The system works like a board taking a vote. Each of the four variant callers goes over the sequence independently and identifies variants using its particular criteria. The pipeline then combines the results from the four algorithms and produces three different outputs for further analysis. The consensus calls are the unanimous variants, detected by all four callers. Partial consensus calls are those that achieved a majority, labeled as a variant by at least three algorithms. Users can also take away the union of all calls — every single variant identified by at least one algorithm.
“Each caller uses its own bias in calling the variant, so when you use multiple algorithms, you’re in a way using them to control for bias,” said Ravi Madduri, co-author and software engineer for Globus. “When all four call a particular variant, it has a high probability that the significance of the variant is high.”

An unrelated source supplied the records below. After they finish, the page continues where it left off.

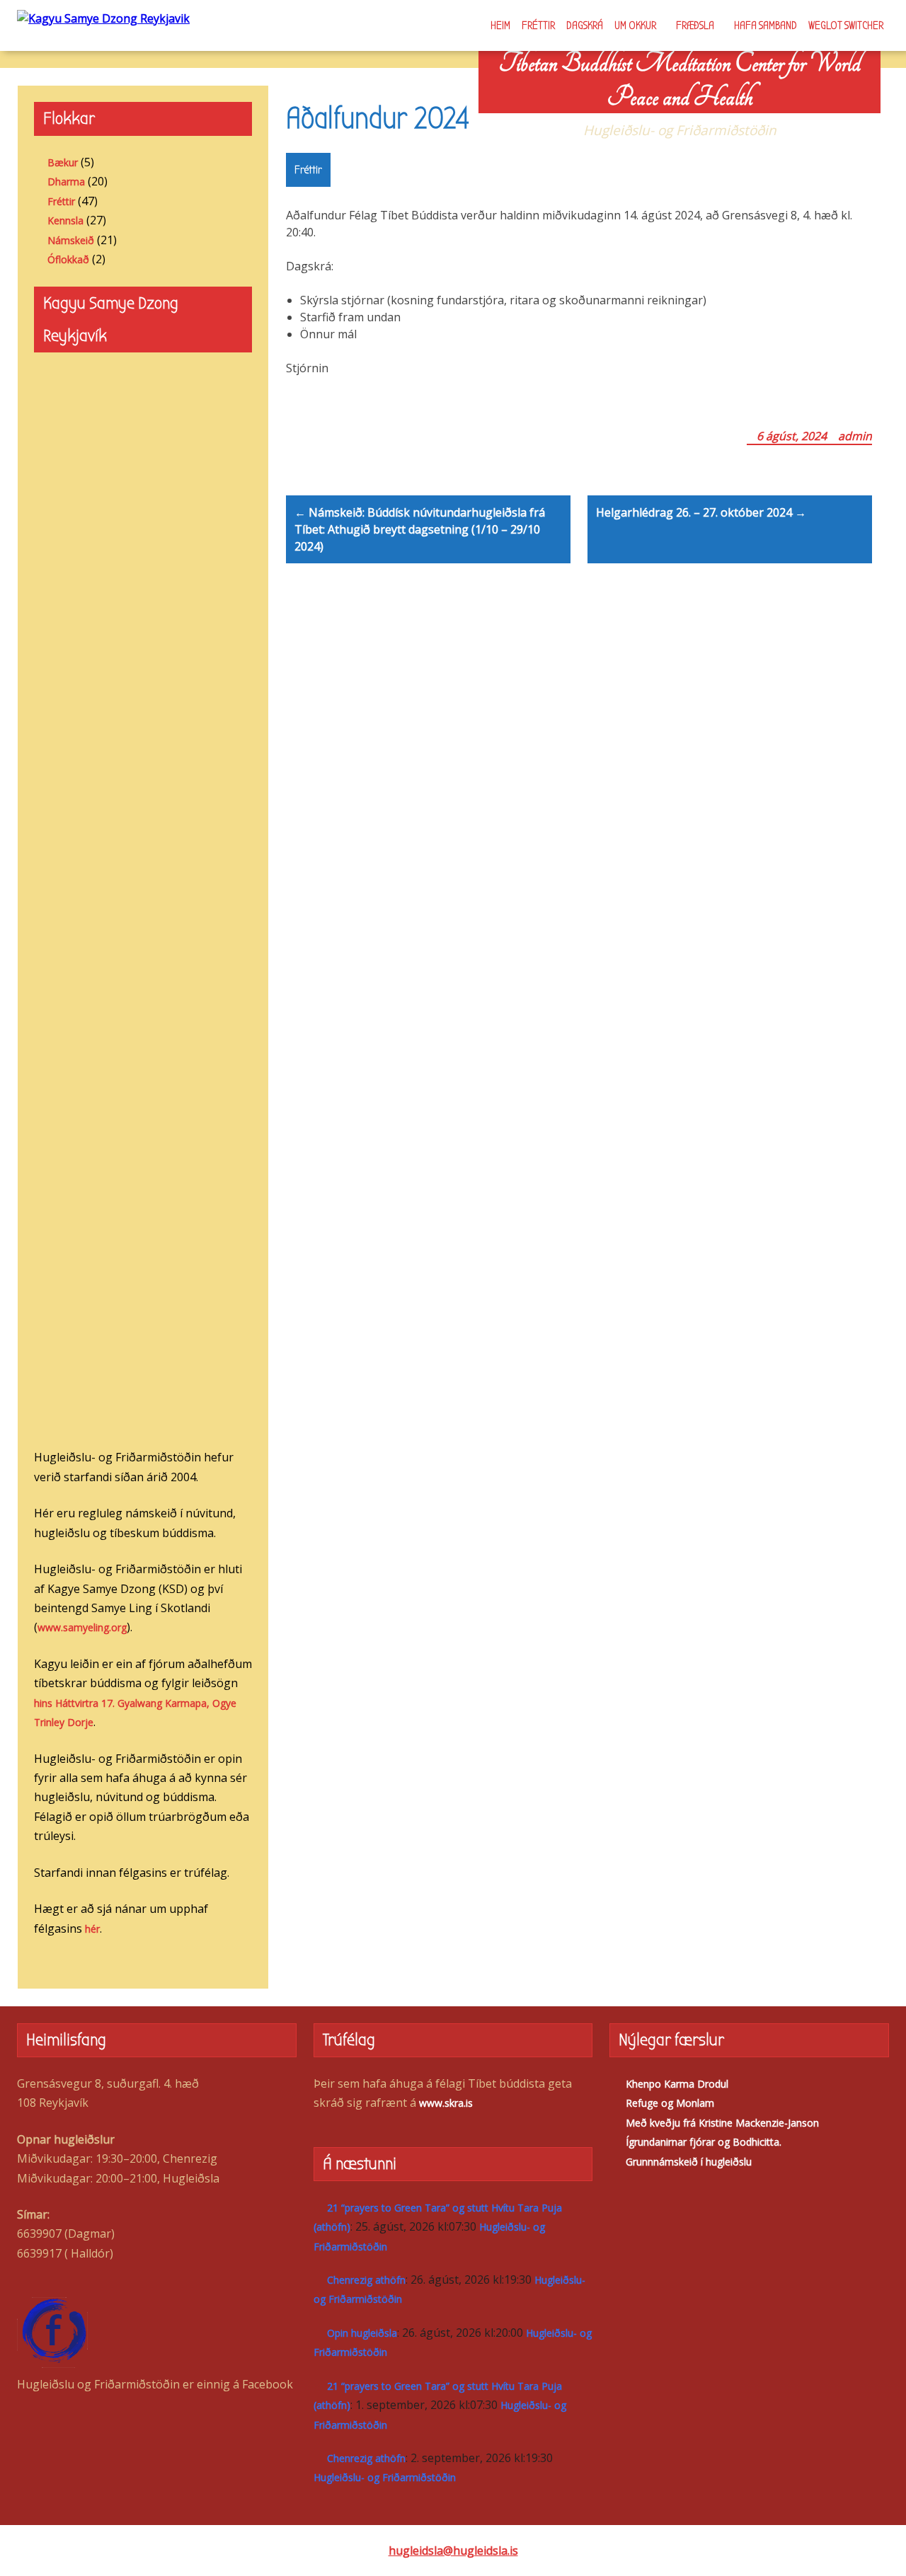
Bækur (62, 162)
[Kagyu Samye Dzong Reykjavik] (103, 17)
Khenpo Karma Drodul (677, 2084)
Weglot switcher (845, 25)
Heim (500, 25)
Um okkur (635, 25)
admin (855, 436)
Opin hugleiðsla (362, 2333)
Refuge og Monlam (670, 2103)
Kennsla (65, 220)
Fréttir (538, 25)
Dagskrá (584, 25)
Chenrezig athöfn (366, 2280)
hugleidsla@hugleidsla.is (453, 2550)
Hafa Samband (765, 25)
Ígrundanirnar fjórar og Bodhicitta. (703, 2142)
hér (92, 1929)
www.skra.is (446, 2103)
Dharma (66, 181)
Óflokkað (68, 259)
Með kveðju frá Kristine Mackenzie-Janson (722, 2122)
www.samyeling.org (82, 1627)
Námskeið (70, 240)
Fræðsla (695, 25)
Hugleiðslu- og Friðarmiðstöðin (385, 2477)
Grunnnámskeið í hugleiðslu (689, 2161)
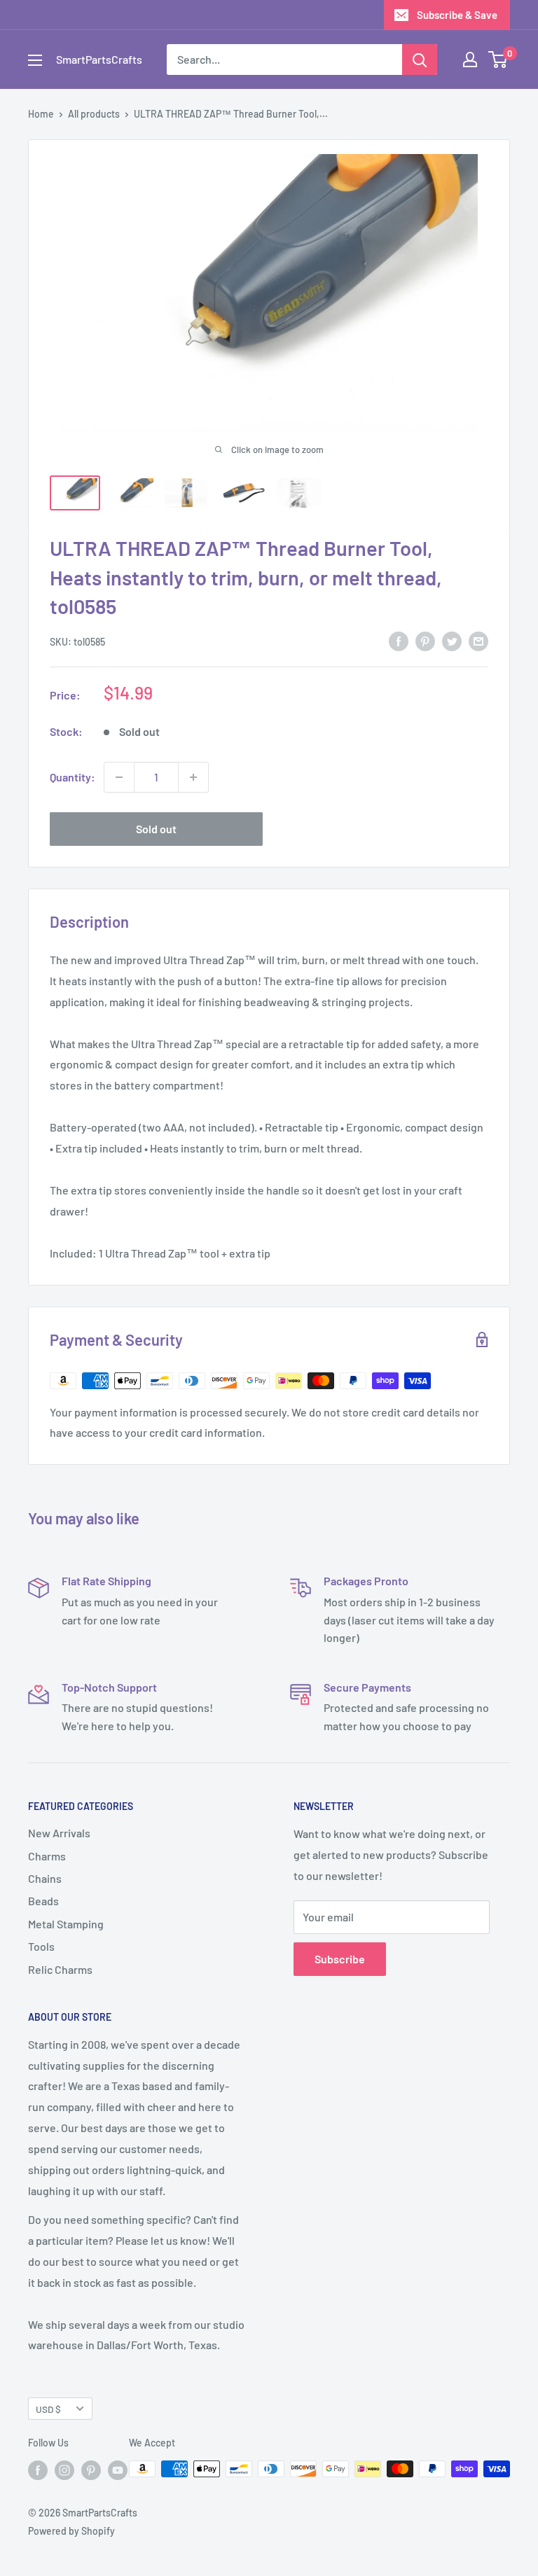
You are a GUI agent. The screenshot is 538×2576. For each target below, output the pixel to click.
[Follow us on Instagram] (64, 2470)
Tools (41, 1946)
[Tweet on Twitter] (452, 640)
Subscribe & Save (457, 14)
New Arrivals (59, 1832)
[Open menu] (35, 60)
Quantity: (72, 777)
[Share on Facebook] (398, 640)
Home (41, 114)
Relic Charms (60, 1969)
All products (94, 114)
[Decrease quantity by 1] (119, 777)
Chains (45, 1878)
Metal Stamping (66, 1923)
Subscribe (340, 1958)
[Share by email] (478, 640)
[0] (498, 59)
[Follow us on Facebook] (38, 2470)
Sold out (156, 828)
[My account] (470, 59)
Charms (47, 1856)
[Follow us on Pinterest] (91, 2470)
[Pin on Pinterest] (425, 640)
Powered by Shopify (71, 2531)
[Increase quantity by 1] (193, 777)
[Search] (419, 59)
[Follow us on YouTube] (117, 2470)
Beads (43, 1900)
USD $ (48, 2409)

The different outputs present a gradient of options for further analysis, depending on a scientist’s needs. The consensus set will include the fewest variants, but with the highest accuracy. The set of every variant identified by at least one algorithm will have the most variants, which may be useful if researchers are searching for very rare or hard-to-find sequences.
To verify these qualities, the researchers used CGES on genetic sequences from 132 autistic individuals and their family members, provided by Vanderbilt University and the University of Illinois at Chicago. As expected, the consensus set contained the fewest variants; though still an imposing number at nearly 140,000. When compared to Sanger sequencing — the gold standard method for high-resolution genome sequencing — the CGES method was 96 percent accurate, an improvement of 2 to 7 percent over the individual callers alone.

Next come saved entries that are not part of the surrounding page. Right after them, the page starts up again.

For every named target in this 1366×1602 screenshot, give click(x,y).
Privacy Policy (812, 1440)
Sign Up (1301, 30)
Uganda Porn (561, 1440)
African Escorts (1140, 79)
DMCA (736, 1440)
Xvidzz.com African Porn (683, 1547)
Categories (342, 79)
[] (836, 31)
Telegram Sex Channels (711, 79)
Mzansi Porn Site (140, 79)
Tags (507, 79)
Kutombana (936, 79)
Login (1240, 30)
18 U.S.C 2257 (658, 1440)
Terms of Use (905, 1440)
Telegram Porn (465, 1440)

“A two percent difference may not seem like much, but it can mean the difference between hundreds of misclassified variants,” Davis said. “One example of how this improved performance will translate to better results is in the search for de novo variation, or variation that appears in a child but not in their parents. These variants can be very difficult to find because on the surface there is no way to tell a de novo variant from a false positive call in the child or a false negative call in the parents. By using an ensemble approach, you cut down on the number of false positives in kids, and by checking against the union of all calls in parents you cut down on the number of false negatives.”
After proving its success, the creators of CGES wanted to make sure that it would be easily accessible to the broader genetics community. All code for the method was posted to Github, so that other users can use and improve the algorithm. CGES will also be introduced into Galaxy, an online suite of bioinformatics tools, and incorporated into Globus Genomics, which combines Galaxy with cloud-based data transfer and computing resources. Already, the Cox lab has applied the method to drug response phenotypes, and the laboratory of CI Senior Fellow Funmi Olopade has used CGES for studying breast cancer cases from Nigeria.

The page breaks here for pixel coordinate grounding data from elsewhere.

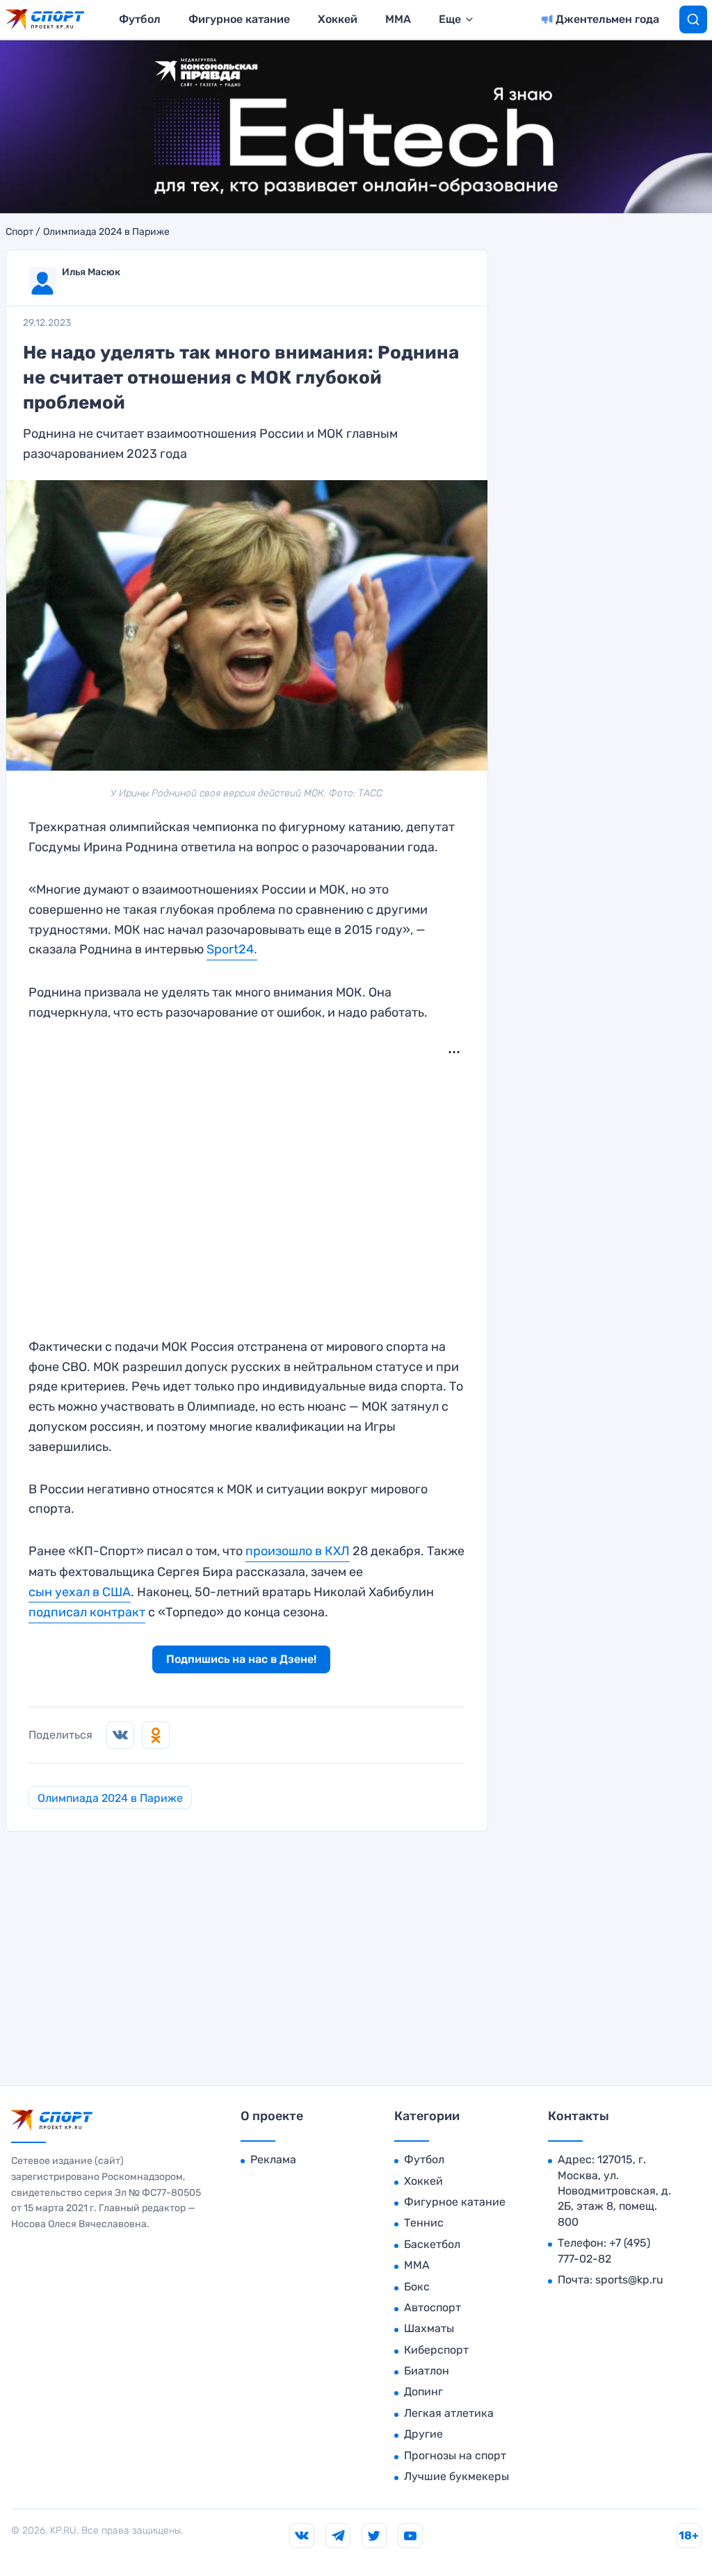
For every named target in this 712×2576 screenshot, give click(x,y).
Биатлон (426, 2370)
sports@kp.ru (629, 2279)
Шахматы (429, 2328)
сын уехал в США (80, 1592)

“We didn’t develop CGES just for one experiment,” said Madduri, “A lot of big analysis tools are developed but just disappear after the paper was written. The pipeline that we created is useful, and we know that it can be used in other areas.”
Besides Davis, Madduri, and Cox, other authors on the paper include Alex Rodriguez, Uptal Davé, and Ian Foster of the Computation Institute, Vassily Trubetskoy of the University of Chicago, Emily Crawford and James Sutcliffe of Vanderbilt University, and Edwin Cook of the University of Illinois at Chicago.